Он смотрит в глаза; у него непонятный взгляд – тяжелый, внимательный, ждущий, мне странно и неприятно, но я так привыкла казаться! Я улыбаюсь и спрашиваю спокойно:

– Что я?

– Ничего, – говорит он как будто бы с сожалением.

– Ортан, неплохо бы отдохнуть.

– Скоро, – сказал он. – Вон роща, видите? Там будет вода.

И мы ускоряем шаг.

– Ортан, – говорю я, только бы не молчать, потому что так горячо внутри, так трепетно и беспокойно. – Ортан, а почему так пусто вокруг?

– День Зова, – говорит он непонятно. – Первый Запрет. Завтра нам с Нортом придется драться.

– Почему? – и добавляю: – С кем? – Слава Небу, он не прочел мои глупые мысли!

– Не знаю, – говорит он. – Кого встретим. Завтра и послезавтра большие охоты. С третьей по шестую ночи Трехлунья время Второго Запрета. Нельзя охотиться вообще. Пока не думай об этом. Надо еще дожить до завтра.

Он спокоен. Он так оскорбительно, так равнодушно спокоен!

И я говорю:

– Ортан, а Трехлунье – это действует на всех?

– Нет. Только на тех, кому пора. Элура, – говорит он и смотрит в глаза, и взгляд у него, как у Норта, тяжелый и ждущий. – Это Трехлуние мое. Ты будешь со мной?

Короткая жаркая радость: он хочет меня, я ему желанна!

Холодная жгучая ярость: вот как? Меня, Штурмана, берут, как беженку, как деревенскую девку?

Пронзительная печаль: а как же любовь? Так просто и грубо...

– Вот как? – говорю я, и голос мой сух – так сух, что мне самой царапает горло. – Значит, тебе пора, а я так вовремя подвернулась. Наверное, я должна быть польщена, ведь Илейна и моложе, и красивее.

Он смотрит с тревогой и молчит, а я не могу остановиться.

– И что: я могу отказаться или это и есть плата за наше спасение?

– Элура, – говорит он, – откройся! Я не понимаю, когда слова. Я не знаю, что тебе отвечать.

– Ну и не отвечай! – я ускоряю шаг, но он схватил меня за руку и удержал, легко и бережно, как паутинку.

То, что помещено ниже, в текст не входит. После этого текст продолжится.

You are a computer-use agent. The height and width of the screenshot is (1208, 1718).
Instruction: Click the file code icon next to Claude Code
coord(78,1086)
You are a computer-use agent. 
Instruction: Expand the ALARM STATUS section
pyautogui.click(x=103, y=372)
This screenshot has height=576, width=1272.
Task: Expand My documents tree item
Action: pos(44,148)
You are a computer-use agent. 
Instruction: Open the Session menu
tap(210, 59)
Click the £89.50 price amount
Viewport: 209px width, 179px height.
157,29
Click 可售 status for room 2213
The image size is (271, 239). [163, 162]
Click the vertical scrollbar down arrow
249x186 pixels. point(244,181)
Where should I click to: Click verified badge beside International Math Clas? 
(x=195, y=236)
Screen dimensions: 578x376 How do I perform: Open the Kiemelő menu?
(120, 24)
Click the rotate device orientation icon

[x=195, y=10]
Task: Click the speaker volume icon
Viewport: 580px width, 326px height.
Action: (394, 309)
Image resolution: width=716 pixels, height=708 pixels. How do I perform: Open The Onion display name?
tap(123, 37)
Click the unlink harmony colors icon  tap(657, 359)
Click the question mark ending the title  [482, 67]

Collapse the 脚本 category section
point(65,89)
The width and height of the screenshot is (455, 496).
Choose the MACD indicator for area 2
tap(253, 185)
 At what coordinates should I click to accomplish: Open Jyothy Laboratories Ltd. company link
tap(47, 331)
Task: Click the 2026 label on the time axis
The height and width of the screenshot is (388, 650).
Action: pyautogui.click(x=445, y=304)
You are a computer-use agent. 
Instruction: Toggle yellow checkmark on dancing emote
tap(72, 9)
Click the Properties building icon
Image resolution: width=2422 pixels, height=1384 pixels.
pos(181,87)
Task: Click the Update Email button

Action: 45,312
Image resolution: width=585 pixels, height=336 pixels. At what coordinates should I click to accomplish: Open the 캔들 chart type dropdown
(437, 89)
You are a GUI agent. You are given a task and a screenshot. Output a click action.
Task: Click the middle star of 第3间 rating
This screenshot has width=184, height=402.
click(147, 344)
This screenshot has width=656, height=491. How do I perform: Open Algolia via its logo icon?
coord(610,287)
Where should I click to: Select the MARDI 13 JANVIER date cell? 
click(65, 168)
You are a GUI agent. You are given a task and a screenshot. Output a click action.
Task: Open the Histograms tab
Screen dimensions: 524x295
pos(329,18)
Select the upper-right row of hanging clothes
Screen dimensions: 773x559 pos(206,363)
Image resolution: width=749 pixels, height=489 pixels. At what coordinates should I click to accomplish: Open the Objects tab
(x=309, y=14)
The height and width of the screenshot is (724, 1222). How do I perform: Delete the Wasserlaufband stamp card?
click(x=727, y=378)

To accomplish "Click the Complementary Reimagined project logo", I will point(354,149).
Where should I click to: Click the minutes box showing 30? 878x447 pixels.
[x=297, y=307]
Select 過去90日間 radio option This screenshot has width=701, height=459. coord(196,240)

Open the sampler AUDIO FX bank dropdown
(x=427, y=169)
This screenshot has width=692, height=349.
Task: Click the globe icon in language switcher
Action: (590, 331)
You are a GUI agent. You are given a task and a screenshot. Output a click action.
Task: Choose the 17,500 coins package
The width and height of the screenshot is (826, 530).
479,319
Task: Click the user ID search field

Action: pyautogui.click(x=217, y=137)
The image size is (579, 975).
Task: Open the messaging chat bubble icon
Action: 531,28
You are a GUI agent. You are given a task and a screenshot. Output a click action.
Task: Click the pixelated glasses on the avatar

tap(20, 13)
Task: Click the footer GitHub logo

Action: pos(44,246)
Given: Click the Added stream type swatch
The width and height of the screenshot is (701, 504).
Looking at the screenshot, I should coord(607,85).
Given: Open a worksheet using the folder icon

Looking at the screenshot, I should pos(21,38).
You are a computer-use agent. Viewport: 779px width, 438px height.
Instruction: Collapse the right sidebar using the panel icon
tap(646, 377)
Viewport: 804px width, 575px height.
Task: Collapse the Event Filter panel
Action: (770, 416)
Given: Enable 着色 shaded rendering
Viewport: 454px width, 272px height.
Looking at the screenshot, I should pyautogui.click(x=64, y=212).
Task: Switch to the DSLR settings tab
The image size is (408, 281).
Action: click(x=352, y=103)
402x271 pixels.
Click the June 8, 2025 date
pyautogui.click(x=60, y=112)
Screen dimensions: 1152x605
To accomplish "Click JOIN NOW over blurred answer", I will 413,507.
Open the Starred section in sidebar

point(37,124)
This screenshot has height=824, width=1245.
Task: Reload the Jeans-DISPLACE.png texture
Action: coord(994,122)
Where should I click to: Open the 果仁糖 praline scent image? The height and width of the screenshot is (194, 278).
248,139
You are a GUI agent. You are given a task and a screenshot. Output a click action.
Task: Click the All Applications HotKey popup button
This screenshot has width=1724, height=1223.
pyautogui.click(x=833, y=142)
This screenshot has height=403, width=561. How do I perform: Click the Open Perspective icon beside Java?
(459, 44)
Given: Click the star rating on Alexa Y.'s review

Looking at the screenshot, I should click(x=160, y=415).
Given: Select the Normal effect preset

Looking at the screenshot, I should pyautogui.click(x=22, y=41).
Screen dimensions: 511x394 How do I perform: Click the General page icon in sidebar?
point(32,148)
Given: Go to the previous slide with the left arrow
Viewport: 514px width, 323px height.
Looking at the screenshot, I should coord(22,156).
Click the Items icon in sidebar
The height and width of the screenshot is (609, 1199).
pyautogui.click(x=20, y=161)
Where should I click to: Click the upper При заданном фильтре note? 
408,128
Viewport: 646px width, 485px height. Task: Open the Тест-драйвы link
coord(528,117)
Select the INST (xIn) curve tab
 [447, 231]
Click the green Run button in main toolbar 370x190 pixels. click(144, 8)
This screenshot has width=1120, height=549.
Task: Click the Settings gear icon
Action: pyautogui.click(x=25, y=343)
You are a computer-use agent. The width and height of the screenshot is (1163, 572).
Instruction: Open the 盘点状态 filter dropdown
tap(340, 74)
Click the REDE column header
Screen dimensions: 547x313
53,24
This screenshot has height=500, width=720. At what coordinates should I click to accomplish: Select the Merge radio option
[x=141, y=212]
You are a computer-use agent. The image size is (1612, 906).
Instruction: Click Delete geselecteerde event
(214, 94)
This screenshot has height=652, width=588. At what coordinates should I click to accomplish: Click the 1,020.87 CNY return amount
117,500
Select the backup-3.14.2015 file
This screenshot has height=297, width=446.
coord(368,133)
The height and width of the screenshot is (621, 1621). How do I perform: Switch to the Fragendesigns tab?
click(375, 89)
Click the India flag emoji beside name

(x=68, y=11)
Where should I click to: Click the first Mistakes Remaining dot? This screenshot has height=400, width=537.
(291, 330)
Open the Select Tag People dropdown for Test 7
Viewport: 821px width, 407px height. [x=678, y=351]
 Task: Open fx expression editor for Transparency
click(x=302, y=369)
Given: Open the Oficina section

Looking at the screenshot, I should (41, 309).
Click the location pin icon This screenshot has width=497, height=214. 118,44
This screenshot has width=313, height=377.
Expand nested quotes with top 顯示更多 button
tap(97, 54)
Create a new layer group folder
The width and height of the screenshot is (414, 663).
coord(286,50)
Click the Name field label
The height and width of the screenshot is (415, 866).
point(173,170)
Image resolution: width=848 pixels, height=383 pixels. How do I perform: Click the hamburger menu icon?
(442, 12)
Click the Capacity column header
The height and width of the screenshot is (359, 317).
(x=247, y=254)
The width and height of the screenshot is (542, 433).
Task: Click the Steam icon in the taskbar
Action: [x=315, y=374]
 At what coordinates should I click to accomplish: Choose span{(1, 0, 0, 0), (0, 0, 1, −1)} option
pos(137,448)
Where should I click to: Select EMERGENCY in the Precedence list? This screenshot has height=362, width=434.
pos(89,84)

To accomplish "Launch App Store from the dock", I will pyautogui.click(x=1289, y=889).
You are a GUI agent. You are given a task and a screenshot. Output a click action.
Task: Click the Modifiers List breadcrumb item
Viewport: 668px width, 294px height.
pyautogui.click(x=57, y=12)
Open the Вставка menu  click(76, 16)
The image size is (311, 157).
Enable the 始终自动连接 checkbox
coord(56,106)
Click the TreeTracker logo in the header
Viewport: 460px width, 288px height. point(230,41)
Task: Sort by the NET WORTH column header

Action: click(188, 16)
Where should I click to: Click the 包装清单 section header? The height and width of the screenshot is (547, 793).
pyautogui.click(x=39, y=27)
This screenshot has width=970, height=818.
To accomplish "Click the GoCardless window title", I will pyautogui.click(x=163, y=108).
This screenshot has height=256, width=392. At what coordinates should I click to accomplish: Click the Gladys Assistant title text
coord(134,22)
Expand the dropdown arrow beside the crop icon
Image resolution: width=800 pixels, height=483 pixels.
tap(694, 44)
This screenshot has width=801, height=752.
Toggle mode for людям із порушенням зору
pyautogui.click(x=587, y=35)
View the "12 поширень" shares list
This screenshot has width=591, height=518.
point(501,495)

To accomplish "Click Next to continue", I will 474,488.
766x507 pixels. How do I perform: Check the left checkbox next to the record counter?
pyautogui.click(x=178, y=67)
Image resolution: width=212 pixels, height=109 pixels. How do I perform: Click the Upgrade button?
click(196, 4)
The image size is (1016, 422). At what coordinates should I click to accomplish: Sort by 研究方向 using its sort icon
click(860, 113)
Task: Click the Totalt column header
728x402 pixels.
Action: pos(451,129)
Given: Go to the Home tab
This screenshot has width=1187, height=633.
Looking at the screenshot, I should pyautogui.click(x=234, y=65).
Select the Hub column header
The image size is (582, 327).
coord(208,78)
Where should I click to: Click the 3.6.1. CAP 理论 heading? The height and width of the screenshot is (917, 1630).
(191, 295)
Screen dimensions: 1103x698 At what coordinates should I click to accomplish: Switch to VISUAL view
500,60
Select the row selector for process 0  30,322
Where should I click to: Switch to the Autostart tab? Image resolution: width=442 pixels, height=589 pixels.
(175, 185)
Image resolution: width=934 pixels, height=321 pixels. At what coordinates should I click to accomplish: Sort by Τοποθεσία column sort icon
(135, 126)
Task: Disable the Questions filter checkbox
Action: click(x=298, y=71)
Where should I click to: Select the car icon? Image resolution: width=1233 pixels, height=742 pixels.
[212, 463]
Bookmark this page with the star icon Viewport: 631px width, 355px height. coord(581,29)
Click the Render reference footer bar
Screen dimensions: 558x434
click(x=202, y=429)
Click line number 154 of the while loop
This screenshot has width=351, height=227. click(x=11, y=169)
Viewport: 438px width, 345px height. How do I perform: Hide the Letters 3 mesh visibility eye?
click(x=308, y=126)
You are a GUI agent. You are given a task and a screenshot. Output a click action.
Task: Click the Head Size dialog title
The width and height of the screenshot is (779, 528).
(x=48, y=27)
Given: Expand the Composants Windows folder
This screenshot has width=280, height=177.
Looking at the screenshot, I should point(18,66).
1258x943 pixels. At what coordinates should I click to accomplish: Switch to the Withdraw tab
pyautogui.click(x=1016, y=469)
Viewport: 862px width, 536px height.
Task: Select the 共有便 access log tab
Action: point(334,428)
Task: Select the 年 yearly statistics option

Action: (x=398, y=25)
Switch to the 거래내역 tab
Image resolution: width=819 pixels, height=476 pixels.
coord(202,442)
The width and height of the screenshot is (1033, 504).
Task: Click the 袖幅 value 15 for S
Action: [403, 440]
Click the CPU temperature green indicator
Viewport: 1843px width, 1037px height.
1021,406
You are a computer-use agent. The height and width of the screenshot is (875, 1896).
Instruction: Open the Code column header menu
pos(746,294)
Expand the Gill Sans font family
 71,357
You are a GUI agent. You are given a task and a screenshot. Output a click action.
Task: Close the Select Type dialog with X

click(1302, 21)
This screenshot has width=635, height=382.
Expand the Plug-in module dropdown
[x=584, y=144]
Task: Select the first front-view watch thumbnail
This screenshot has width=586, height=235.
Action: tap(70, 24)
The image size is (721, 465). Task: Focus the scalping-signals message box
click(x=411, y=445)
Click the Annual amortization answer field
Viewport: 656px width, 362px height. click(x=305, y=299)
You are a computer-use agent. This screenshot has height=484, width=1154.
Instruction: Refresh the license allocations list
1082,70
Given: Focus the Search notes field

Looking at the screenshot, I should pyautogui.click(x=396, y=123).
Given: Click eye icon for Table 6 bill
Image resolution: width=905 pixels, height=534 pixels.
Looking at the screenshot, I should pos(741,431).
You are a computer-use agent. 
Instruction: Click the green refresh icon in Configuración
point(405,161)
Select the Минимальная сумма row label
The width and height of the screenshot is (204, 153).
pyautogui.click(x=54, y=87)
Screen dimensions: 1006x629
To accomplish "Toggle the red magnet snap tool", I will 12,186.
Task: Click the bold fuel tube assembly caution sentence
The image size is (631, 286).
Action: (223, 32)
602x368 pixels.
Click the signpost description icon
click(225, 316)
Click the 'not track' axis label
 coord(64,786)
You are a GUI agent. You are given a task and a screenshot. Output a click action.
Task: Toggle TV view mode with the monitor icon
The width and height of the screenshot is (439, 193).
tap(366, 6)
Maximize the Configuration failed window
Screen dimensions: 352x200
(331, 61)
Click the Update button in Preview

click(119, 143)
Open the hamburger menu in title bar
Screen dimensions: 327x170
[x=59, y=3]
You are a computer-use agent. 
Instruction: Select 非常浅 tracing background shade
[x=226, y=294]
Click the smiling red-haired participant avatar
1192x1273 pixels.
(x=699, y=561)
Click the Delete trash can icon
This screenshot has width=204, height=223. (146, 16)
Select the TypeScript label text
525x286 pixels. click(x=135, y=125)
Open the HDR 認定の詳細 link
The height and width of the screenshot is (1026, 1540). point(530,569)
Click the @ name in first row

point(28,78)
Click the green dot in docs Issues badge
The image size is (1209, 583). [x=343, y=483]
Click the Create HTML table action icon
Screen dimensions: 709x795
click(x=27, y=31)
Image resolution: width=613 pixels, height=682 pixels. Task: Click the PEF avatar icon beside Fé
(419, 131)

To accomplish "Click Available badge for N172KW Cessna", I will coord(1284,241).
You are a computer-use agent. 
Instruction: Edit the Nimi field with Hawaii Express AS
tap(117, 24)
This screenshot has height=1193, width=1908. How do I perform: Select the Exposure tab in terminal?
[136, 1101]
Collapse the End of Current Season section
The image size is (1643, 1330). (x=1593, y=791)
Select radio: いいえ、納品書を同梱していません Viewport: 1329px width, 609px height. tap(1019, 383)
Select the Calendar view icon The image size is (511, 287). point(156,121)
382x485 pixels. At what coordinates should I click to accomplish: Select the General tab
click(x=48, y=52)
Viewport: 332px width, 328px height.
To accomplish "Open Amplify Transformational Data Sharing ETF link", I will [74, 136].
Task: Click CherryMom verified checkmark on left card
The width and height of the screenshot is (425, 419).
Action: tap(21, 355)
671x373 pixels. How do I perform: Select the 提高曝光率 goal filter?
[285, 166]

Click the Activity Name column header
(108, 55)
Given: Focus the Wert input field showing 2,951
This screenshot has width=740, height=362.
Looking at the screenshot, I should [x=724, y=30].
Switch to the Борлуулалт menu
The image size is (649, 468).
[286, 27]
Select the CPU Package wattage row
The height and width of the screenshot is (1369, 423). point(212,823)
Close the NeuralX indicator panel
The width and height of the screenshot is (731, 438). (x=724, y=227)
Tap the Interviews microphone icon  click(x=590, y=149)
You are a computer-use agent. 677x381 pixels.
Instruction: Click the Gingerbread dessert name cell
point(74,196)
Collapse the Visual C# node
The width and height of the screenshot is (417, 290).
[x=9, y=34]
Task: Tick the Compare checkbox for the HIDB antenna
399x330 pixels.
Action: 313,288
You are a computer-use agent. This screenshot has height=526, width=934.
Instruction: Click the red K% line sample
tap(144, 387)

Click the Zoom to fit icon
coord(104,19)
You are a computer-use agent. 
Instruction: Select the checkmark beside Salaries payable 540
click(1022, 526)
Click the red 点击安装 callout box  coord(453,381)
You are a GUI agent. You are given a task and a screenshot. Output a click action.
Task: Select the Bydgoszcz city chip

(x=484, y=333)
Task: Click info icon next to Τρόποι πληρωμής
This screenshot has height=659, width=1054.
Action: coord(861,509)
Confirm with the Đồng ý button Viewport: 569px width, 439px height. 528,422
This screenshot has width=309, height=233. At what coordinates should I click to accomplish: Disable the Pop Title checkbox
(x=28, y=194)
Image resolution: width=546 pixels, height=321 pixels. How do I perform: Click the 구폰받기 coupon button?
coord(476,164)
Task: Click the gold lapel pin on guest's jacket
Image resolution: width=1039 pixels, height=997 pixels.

– Элура, – сказал он, – я слышу: тебе плохо. Откройся, дай мне тебя понять. – Сдвинул брови им вслушивается в меня, и я никак не могу заслонить свои мысли. – Нет, – говорит он, – я всегда о тебе думал. Как только увидел. Я просто не мог говорить, пока не пришла пора.

– Сезон случки? – говорю я ядовито. – Гон? Или у вас есть другое слово?

– Нет! – теперь он нахмурился и отдалился. И говорит он медленно и раздельно, словно уже не верит, что я способна понять.

– Мы, люди, чужие для мира. Мы меняемся. У нас много плохих зачатий. Только дети, зачатые в пору Трехлунья, никогда не убивают своих матерей.

Выпустил руку и быстро ушел вперед, и мир мой стал сразу тесен и глух.

Удивительная оказалась роща, сказочная какая-то. Плоские кроны сплелись в непроницаемый полог, а под ними прохлада, зеленая тень и тонкая, мягкая, будто перина, трава. А посредине круглое озерко с прозрачной до дна ледяною водой. Низкие деревца наклонили над ним тяжелые ветки: розовые, зеленые, алые плоды вперемежку с глянцевыми цветами.